Main types of Finance

It takes money to make money. So what sort of finance options are out there? Here are the types of finance that fund most businesses.

1. Debt (loans)

term loan

A lump sum repaid over a fixed time.

liNE Of credit / credit card

Funds that are available to use when needed

PEER-TO-PEER LENDING

A crowdfunded loan

FRIENDS AND FAMILY

When those close to you lend you money

Invoice financing

An advance on the invoices you’ve issued

2. Equity financing (investors)

Equity crowdfunding

Where the public can invest in your business

Angel investors

Individuals who invest their own money

Venture capital

Professional investment groups

Friends and Family

When those close to you buy into business

3. Others

The type of finance you choose matters

When you’re desperately keen to buy, start or grow a business, you may feel like any finance will do. Don’t fall into that trap. Choosing the wrong type of finance could break your business later, or severely hamstring it.

Each finance type has its own pros and cons. Use this guide to learn about them. Ask which suits your business, and you as a person – because that matters too. 

Begging, borrowing and bootstrapping

Some businesses don’t require a lot of money or capital at the outset. For example, you might only need a laptop and an internet connection if you’re offering a home-based service like proofreading or bookkeeping.

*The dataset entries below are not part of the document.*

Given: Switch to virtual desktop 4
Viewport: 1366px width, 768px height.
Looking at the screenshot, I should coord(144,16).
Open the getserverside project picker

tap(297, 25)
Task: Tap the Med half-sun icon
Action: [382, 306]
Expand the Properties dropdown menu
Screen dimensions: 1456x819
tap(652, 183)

Other businesses start out really small, with minimal money, and build slowly. This is often called bootstrapping. In these cases, it’s common for owners to cobble together their own finance through personal savings, personal loans, or taking extra shifts at their day job. Even if you’re doing that, it’s worth knowing about the types of finance out there. You may just need an extra injection of cash down the road to get the business truly humming.